### YOUR INSTRUCTIONS
In the material below, find each line with the word "cell" and list it.

### DATASET ENTRIES
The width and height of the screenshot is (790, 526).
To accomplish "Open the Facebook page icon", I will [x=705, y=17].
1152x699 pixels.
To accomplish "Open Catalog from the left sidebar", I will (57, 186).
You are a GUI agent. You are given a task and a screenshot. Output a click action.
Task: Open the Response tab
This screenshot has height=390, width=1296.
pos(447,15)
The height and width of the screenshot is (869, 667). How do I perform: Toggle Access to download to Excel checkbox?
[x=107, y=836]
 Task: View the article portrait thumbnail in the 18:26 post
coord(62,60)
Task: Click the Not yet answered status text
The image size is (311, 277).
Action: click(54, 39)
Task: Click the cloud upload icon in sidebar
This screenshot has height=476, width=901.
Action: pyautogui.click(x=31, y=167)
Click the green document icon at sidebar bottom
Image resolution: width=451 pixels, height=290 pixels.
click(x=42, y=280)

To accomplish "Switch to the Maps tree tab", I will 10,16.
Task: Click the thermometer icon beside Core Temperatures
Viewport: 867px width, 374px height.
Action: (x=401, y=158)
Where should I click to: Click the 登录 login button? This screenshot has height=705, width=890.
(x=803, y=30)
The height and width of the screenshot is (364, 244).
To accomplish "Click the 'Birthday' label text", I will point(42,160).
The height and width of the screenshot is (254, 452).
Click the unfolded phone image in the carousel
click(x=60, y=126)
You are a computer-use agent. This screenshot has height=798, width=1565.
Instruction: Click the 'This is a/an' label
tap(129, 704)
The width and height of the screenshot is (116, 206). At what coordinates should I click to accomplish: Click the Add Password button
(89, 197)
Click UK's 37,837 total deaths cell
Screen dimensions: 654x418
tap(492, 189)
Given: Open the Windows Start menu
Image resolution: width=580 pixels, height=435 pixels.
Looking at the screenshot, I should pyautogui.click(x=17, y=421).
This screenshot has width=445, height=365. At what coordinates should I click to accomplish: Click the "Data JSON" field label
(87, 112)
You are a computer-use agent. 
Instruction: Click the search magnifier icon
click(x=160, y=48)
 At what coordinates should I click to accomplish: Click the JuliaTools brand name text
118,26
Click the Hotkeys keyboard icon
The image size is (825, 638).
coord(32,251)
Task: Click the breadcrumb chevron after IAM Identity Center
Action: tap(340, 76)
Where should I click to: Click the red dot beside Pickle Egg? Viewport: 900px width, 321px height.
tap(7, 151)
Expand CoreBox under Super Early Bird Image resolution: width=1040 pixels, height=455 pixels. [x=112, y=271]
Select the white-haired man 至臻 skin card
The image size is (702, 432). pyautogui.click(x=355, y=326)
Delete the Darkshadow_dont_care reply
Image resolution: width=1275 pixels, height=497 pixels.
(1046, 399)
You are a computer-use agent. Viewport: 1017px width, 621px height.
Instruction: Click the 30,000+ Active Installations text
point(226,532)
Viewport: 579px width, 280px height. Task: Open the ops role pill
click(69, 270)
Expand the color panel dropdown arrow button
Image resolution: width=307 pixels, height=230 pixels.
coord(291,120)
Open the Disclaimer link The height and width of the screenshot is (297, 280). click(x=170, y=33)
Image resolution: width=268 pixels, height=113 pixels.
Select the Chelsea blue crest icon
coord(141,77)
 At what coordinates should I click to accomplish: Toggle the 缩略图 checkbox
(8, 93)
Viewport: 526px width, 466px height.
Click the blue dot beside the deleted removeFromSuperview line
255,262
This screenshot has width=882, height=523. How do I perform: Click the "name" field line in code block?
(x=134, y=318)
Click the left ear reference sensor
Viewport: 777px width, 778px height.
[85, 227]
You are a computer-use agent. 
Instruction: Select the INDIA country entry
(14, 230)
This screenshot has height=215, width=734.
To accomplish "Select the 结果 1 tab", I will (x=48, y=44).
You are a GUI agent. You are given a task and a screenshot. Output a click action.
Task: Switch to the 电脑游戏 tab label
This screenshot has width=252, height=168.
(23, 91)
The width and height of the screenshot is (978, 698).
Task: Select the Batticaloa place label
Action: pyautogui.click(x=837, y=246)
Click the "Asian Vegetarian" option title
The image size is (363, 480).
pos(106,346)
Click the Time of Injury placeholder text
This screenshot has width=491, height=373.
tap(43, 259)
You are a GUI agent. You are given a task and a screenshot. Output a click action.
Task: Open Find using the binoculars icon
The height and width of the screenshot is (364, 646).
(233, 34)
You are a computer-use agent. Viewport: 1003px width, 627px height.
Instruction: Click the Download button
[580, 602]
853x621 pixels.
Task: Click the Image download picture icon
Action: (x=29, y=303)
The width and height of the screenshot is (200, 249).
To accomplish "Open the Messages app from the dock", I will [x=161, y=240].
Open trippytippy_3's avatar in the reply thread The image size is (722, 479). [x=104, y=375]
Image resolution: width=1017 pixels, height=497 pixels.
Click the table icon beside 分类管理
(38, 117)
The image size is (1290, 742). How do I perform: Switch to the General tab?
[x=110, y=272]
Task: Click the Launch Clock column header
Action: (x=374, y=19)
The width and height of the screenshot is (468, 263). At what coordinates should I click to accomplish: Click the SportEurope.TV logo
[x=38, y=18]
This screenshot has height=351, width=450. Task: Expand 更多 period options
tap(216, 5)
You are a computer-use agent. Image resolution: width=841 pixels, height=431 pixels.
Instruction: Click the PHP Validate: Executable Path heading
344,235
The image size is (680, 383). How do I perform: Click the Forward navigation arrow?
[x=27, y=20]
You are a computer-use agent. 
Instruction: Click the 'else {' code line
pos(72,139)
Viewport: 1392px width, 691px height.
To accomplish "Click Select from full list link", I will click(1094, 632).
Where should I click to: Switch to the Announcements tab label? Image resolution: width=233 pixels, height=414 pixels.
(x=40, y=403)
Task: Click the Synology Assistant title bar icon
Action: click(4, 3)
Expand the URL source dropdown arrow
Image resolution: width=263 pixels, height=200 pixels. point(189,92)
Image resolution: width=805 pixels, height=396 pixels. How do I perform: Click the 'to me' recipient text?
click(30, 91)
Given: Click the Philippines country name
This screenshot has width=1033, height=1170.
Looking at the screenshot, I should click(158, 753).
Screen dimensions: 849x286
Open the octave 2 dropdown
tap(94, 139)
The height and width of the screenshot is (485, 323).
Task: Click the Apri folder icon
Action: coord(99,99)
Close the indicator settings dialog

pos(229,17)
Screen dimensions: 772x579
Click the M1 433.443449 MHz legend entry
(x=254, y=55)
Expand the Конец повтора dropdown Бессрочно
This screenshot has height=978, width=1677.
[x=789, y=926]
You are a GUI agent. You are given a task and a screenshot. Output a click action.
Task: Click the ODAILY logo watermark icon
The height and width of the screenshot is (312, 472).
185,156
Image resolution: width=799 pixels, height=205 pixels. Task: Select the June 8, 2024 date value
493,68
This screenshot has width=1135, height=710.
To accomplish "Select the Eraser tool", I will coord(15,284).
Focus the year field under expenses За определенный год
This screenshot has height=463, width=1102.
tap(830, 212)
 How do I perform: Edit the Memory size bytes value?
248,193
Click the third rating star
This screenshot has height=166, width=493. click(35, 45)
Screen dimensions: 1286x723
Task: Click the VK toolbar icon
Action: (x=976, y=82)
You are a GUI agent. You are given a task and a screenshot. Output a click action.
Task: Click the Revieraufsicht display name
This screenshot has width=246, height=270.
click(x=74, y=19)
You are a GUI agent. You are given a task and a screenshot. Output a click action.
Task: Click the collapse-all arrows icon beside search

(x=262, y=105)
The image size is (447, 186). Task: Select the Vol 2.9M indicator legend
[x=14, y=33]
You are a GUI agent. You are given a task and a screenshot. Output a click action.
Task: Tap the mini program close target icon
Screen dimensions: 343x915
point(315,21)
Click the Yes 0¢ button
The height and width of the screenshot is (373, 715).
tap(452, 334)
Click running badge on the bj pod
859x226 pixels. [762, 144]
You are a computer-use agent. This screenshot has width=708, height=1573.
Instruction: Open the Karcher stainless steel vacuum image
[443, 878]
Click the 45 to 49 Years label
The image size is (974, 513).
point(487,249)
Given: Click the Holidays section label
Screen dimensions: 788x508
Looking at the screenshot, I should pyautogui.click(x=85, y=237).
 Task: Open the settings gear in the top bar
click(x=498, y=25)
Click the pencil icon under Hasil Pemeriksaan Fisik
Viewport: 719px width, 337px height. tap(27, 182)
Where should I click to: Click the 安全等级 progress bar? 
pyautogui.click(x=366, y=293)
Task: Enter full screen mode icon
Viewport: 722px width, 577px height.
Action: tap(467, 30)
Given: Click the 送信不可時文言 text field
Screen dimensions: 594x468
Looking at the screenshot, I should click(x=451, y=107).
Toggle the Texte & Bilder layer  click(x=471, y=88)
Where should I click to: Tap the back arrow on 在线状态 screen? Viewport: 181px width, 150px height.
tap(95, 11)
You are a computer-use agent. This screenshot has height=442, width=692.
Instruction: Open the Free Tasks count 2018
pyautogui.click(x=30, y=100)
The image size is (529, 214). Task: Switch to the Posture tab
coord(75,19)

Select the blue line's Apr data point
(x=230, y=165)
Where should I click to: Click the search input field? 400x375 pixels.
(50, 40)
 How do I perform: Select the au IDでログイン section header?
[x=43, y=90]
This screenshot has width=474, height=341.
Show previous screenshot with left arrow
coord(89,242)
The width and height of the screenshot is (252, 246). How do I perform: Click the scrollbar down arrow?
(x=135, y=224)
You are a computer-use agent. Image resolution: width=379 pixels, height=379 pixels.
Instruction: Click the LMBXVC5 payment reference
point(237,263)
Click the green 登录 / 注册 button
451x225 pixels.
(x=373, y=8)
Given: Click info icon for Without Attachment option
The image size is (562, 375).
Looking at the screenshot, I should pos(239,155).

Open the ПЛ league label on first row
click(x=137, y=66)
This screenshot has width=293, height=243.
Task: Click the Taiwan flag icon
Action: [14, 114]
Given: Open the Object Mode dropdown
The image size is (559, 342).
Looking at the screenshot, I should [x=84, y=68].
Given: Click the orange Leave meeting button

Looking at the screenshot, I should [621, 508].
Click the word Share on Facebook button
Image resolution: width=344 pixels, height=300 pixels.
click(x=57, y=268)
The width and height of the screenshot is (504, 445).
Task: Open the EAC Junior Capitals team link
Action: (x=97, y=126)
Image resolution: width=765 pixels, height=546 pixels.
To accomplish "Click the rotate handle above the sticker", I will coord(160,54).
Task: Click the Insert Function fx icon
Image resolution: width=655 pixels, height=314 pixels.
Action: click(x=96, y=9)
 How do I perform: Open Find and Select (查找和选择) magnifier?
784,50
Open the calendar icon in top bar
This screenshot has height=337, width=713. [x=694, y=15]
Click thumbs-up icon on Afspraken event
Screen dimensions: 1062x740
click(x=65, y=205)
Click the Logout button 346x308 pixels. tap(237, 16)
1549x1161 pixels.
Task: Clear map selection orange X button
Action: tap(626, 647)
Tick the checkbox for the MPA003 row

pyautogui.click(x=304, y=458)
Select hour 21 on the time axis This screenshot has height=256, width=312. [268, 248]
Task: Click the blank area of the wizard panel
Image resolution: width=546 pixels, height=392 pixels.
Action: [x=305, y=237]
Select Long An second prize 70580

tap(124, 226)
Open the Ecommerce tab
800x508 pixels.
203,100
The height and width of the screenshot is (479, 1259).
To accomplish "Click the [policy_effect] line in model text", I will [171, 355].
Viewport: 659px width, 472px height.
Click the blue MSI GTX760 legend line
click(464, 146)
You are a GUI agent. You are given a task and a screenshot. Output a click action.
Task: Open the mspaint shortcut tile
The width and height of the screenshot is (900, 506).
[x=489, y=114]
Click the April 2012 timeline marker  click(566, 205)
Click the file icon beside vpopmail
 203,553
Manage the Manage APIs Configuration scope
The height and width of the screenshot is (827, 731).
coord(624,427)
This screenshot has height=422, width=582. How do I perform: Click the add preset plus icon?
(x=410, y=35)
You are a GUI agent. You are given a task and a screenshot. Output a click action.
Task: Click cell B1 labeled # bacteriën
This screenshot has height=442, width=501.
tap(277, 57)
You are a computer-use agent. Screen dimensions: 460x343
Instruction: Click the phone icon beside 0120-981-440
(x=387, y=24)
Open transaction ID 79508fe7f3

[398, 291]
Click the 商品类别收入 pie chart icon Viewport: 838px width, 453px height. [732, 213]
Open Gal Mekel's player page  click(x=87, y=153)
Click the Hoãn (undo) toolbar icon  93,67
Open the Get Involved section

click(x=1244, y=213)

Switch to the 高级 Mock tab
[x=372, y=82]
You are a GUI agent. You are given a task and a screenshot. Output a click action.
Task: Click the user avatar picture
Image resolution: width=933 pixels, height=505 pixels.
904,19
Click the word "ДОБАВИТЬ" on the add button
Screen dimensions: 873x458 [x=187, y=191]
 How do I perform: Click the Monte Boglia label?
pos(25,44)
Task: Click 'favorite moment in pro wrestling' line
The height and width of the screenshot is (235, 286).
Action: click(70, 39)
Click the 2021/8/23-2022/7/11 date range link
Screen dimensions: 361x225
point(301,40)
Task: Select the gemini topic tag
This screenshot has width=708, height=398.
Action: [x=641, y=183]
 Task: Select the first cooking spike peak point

### TASK ANSWER
Click UK's 37,837 total deaths cell
Task: Click cell B1 labeled # bacteriën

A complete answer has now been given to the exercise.